▶ **PROMPT**: Please select and copy every line of the material below that contains the word "with".

▶ **MATERIALS PROVIDED**:
★ ★ ★ ★

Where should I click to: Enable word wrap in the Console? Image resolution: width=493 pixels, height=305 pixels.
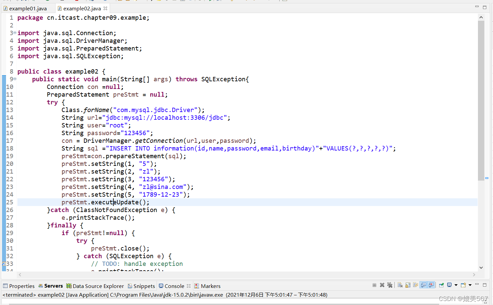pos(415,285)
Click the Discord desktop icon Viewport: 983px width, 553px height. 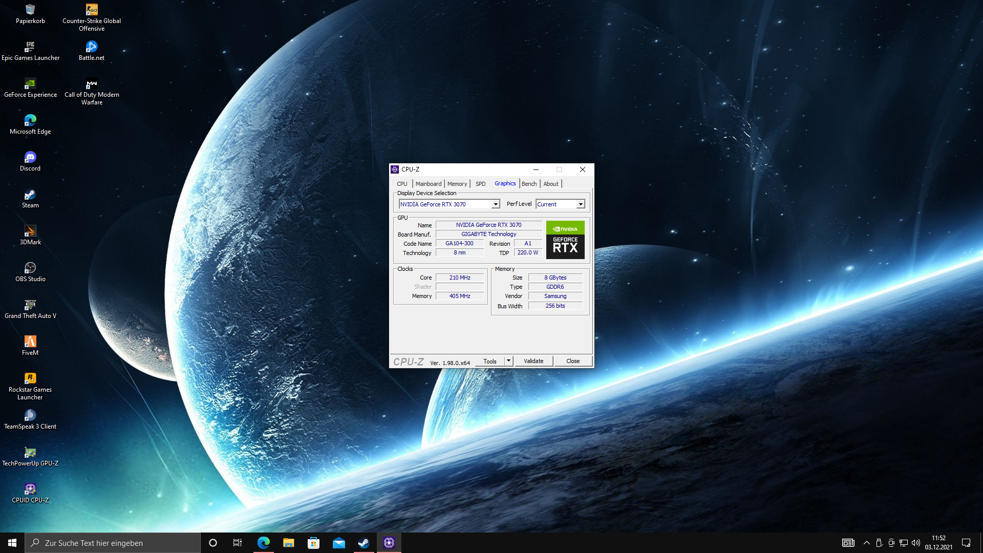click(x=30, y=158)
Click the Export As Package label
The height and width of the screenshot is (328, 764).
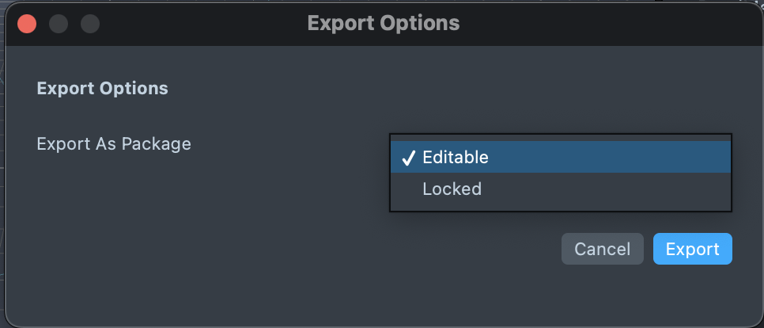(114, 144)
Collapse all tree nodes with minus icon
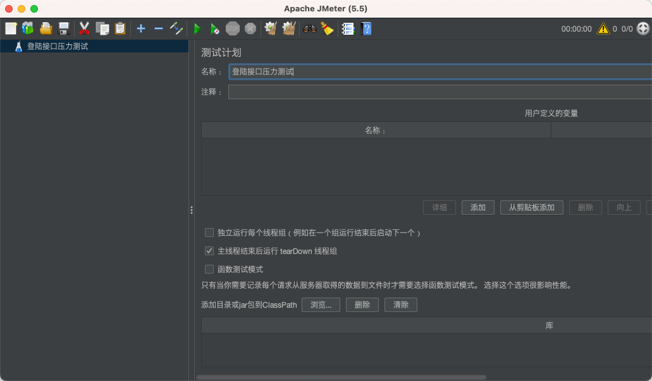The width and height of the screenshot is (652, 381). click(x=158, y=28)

★ ★ ★ ★

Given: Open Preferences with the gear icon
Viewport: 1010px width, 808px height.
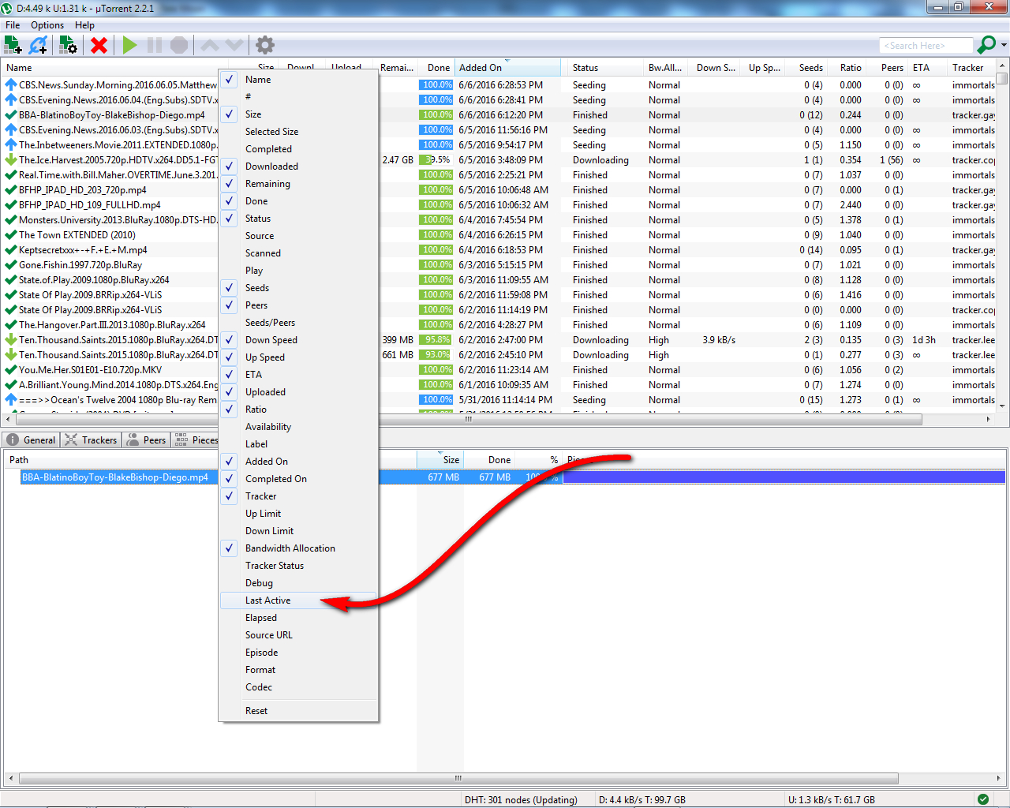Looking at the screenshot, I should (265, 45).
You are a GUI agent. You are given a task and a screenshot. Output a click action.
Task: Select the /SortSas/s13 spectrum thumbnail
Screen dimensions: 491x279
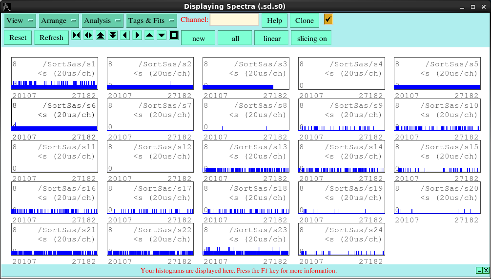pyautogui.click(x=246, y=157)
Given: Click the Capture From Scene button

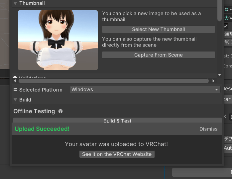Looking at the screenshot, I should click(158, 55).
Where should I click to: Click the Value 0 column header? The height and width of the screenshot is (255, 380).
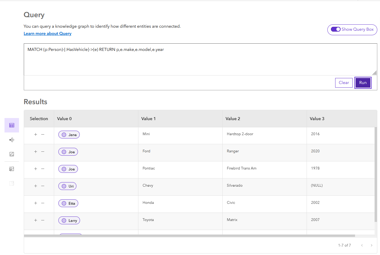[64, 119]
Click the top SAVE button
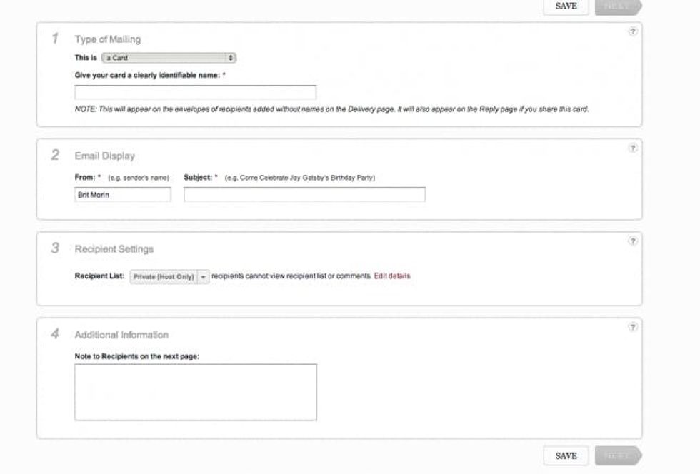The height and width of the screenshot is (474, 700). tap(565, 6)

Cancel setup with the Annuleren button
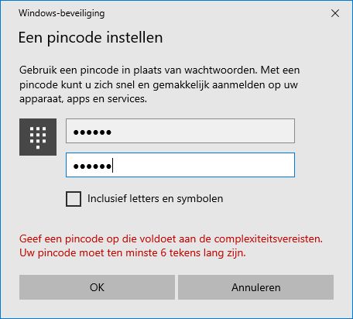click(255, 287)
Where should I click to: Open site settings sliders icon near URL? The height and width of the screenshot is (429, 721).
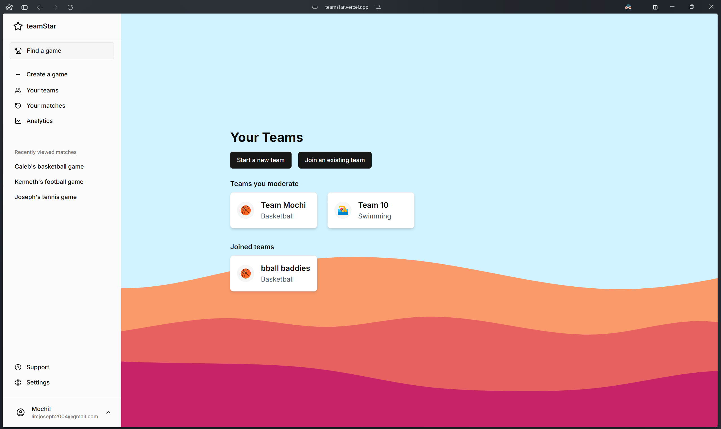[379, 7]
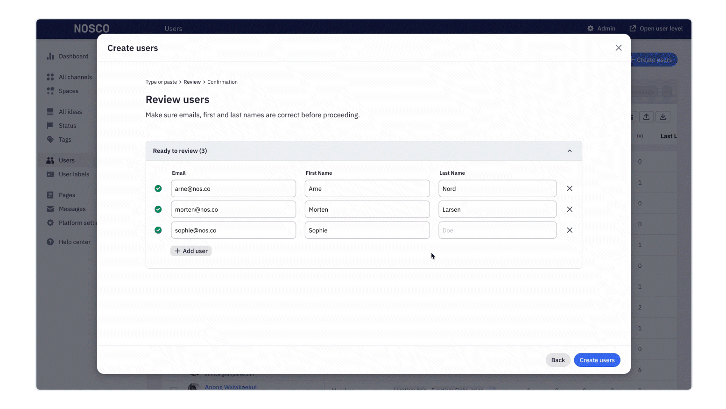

★ ★ ★ ★

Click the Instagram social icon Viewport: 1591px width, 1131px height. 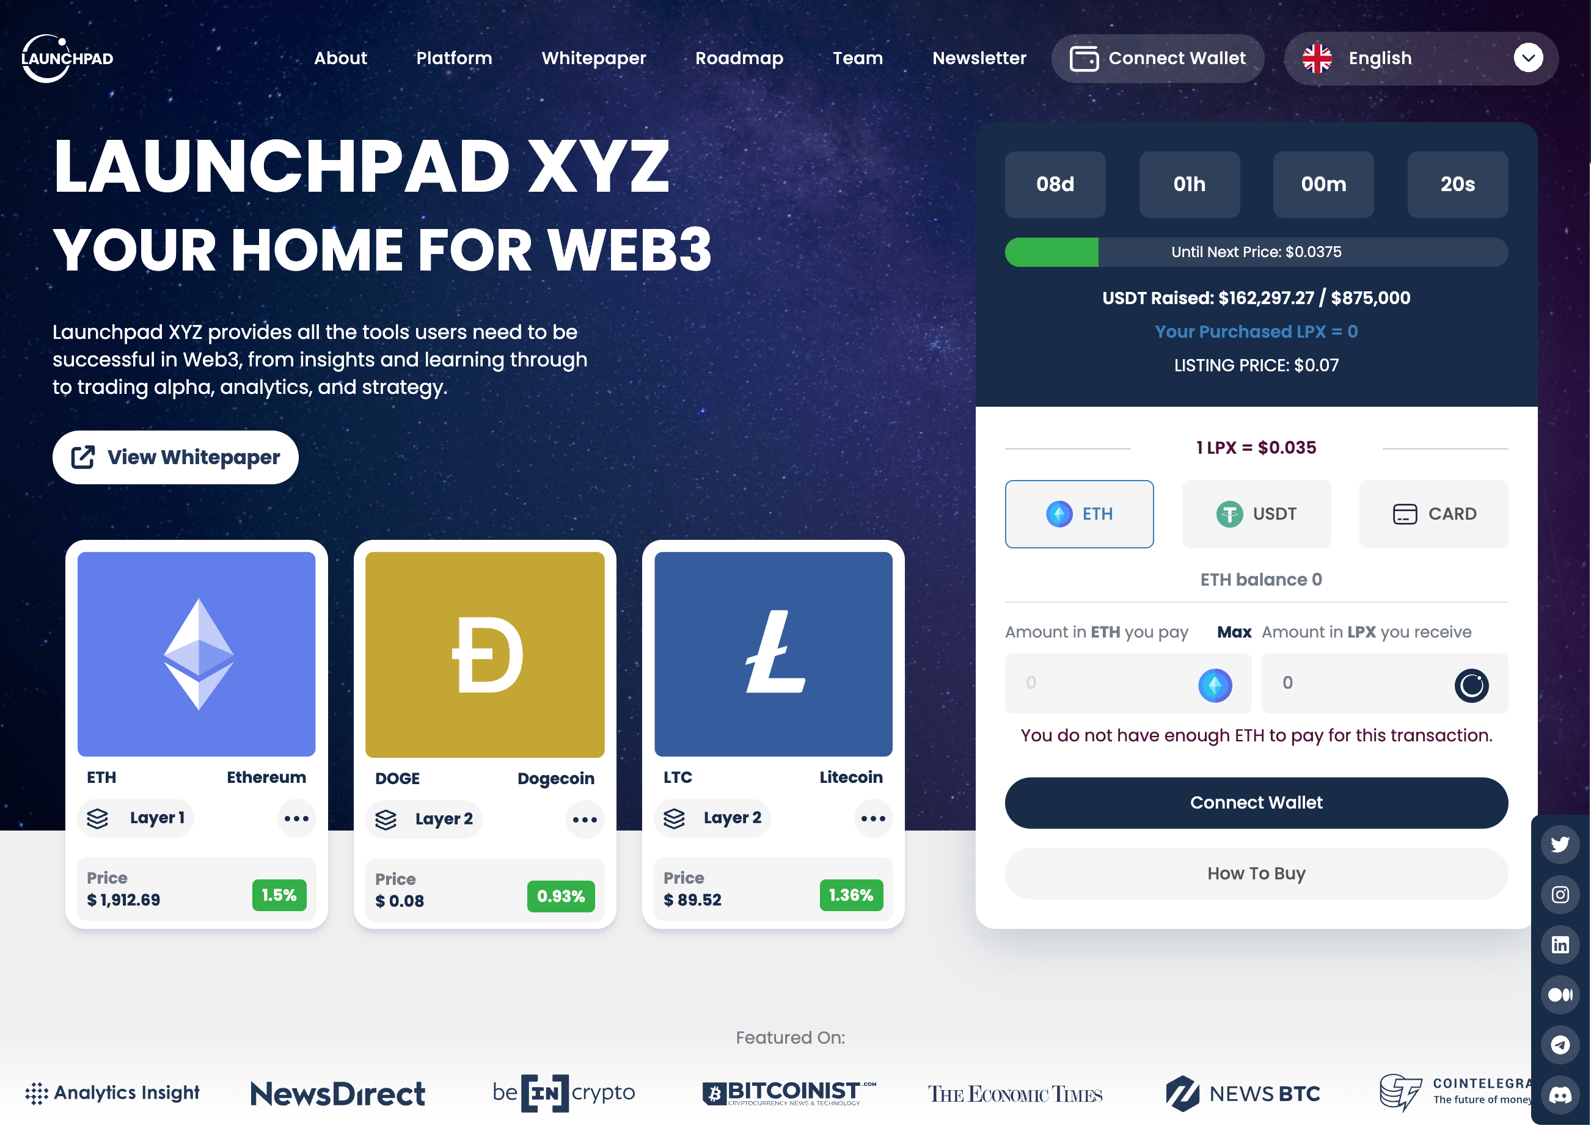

★ ★ ★ ★

▶ **OUTPUT OF THE EXERCISE**:
Collapse all tree nodes with minus icon
Given: Open Preferences with the gear icon
Cancel setup with the Annuleren button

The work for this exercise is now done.